Bernstein analysts questioned the move to bring Liaw back into the fold. 

“It’s one thing being duped once by rogue employees (allegedly) committing crime right under your nose, but it’s quite another hiring the same person back (as a board director too) and later for that same person to (allegedly) do something worse like this,” the note states.

In addition, Liaw holds 2.5% of Supermicro, a stake valued at about $327 million given the current stock price. He is the second-largest individual shareholder behind Liang and Liu, who together hold 11.4% of the company the three co-founded.

Liaw is also deeply entwined with two other companies that are pivotal to Supermicro’s operations. An unnamed sibling of Liaw’s owns approximately 11.7% of Ablecom, which is a related company run by one of Liang’s brothers that provides the physical structure that provides the racking and stacking aspect of the servers. Liaw’s sibling also holds 8.7% of another related company run by another of Liang’s brothers, Compuware, which provides specialized power distribution needs to Supermicro’s customers. 

Ohal said the relationships Supermicro has under its umbrella of related companies—led by Liang’s own brothers—gives it a leg up over other companies. 

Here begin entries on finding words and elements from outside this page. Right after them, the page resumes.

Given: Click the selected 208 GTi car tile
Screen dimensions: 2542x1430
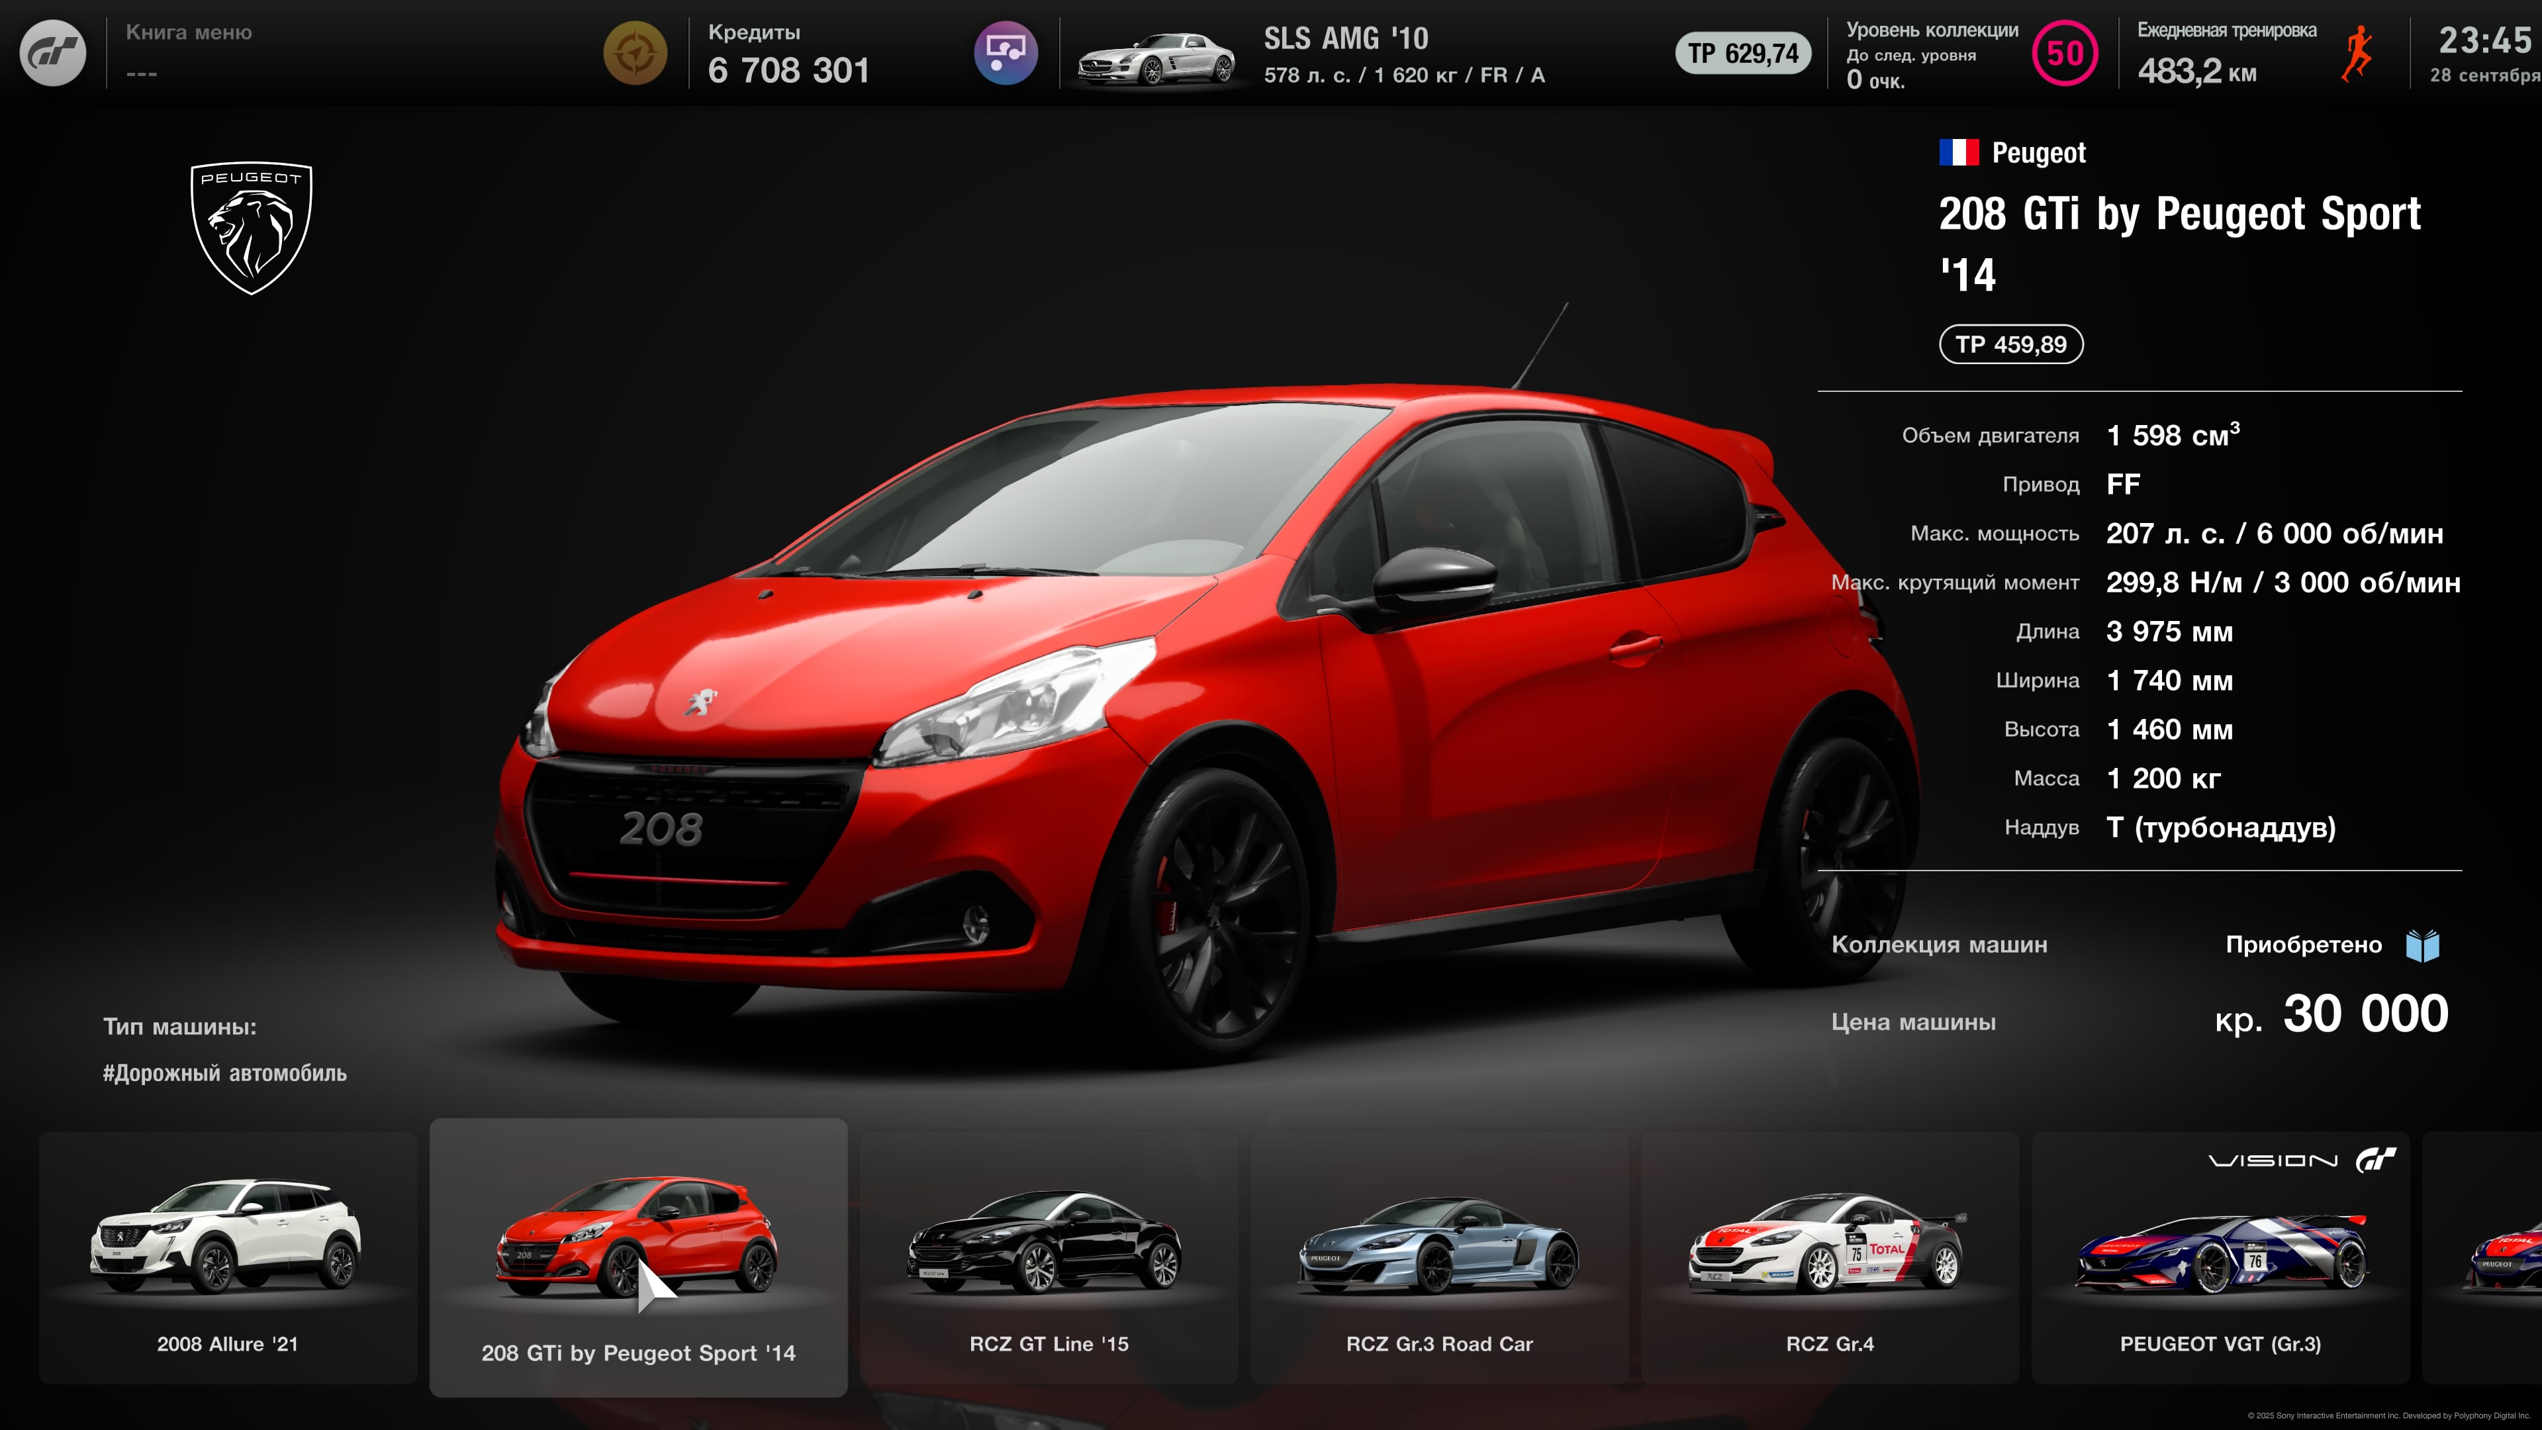Looking at the screenshot, I should click(637, 1256).
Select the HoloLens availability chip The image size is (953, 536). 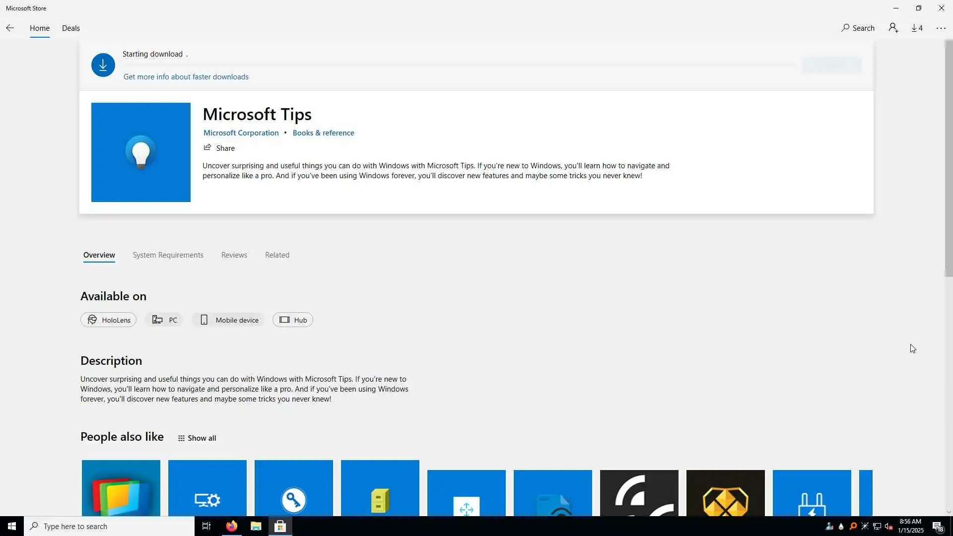108,320
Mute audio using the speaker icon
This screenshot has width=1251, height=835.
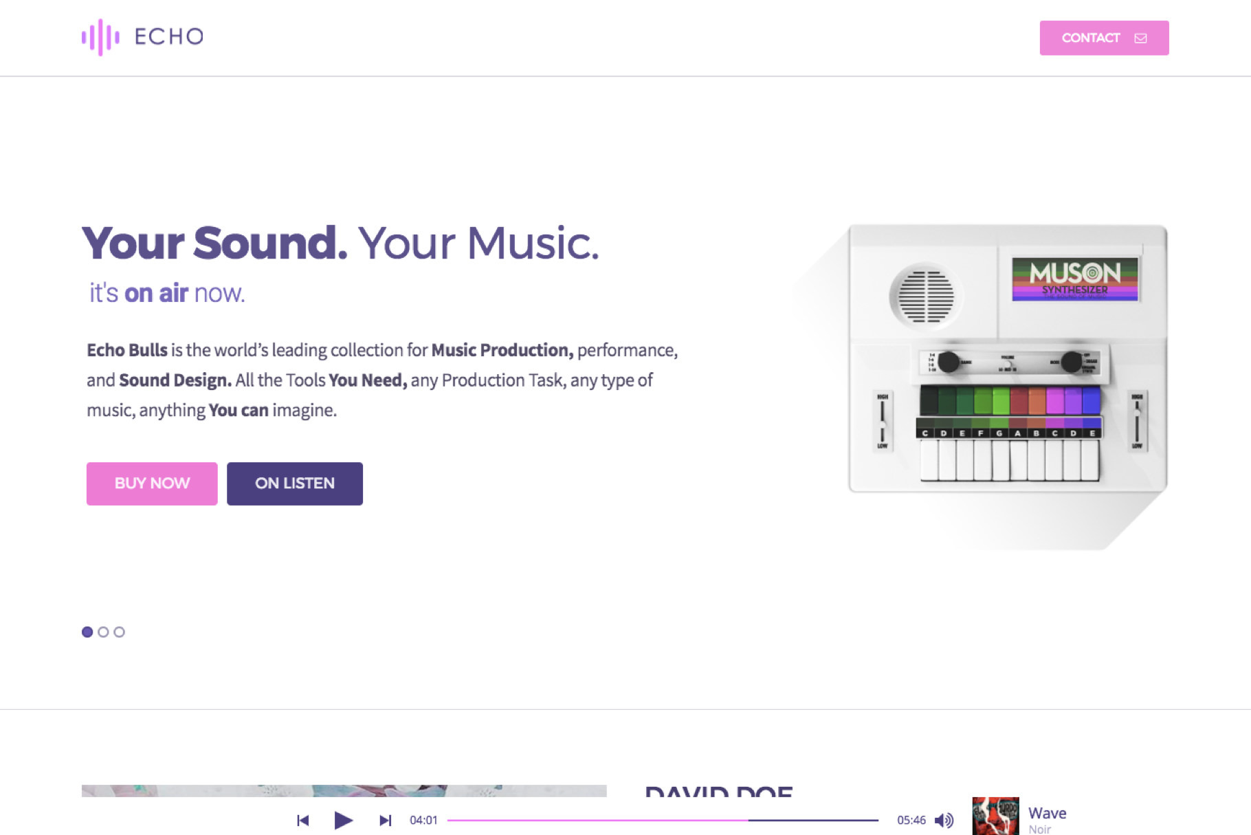(x=944, y=820)
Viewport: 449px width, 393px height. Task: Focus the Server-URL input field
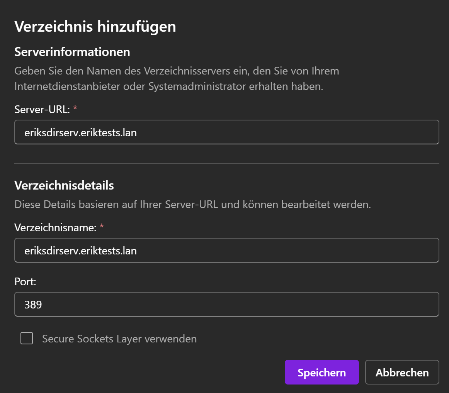226,132
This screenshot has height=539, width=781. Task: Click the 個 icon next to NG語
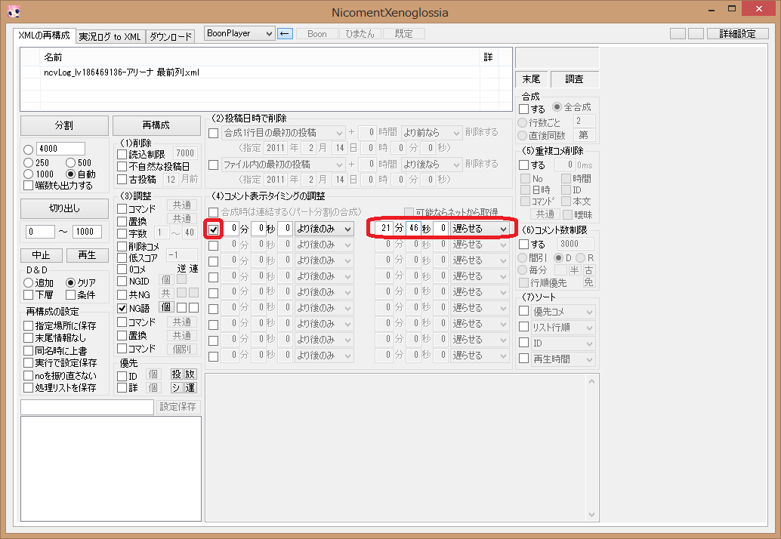(x=167, y=307)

“If the SEC releases a rule and a financial firm has to upgrade something, Supermicro can do it the next morning because they are already following this news,” said Ohal. “Their back office is already preparing and designing the chassis, power distribution, and their smart solution architects are already designing what the changes are in the system.”

Supermicro’s established alliance with the biggest brand means when products are in the last stage of R&D and testing, Supermicro is embedded enough that it can create data center infrastructure such as chassis and other power distribution components that allow Nvidia to focus on software and chips, said Ohal. 

“If tomorrow morning Nvidia launched something, and one of the most important things in all the electronic devices is appropriate power consumption and power distribution within a data center, guess what?” said Ohal. “Supermicro has the biggest advantage because their family company is basically filling all those specialized needs.”

Charles Liang and Sara Liu own approximately 10.5% of Ablecom’s stock, while Charles’ brother Bill Liang owns 16% of Compuware along with his family, where Bill serves as CEO. Ablecom itself holds 15% of Compuware. In the past three fiscal years, Supermicro purchased $811.3 million in products and services from Ablecom, and $833.5 million products from Compuware. The three year combined total is $1.6 billion. Both companies’ sales to Supermicro make up a majority of each company’s total net sales, according to Supermicro, making Supermicro their primary source of revenue. 

Greg Thomas, CEO of demand chain intelligence provider ChainSentry, said the relationship between Nvidia and Supermicro created a structural incentive problem, raising the risk that compliance scrutiny would be less rigorous than it needs to be.

“Nvidia really needs Supermicro to be able to bring their chips to market at the scale and speed at which Supermicro’s been doing it, and Supermicro needs the Nvidia chip allocations really to survive,” said Thomas. “This is a kind of mutual dependency and there is a risk that compliance scrutiny becomes less independent and less rigorous than it needs to be.”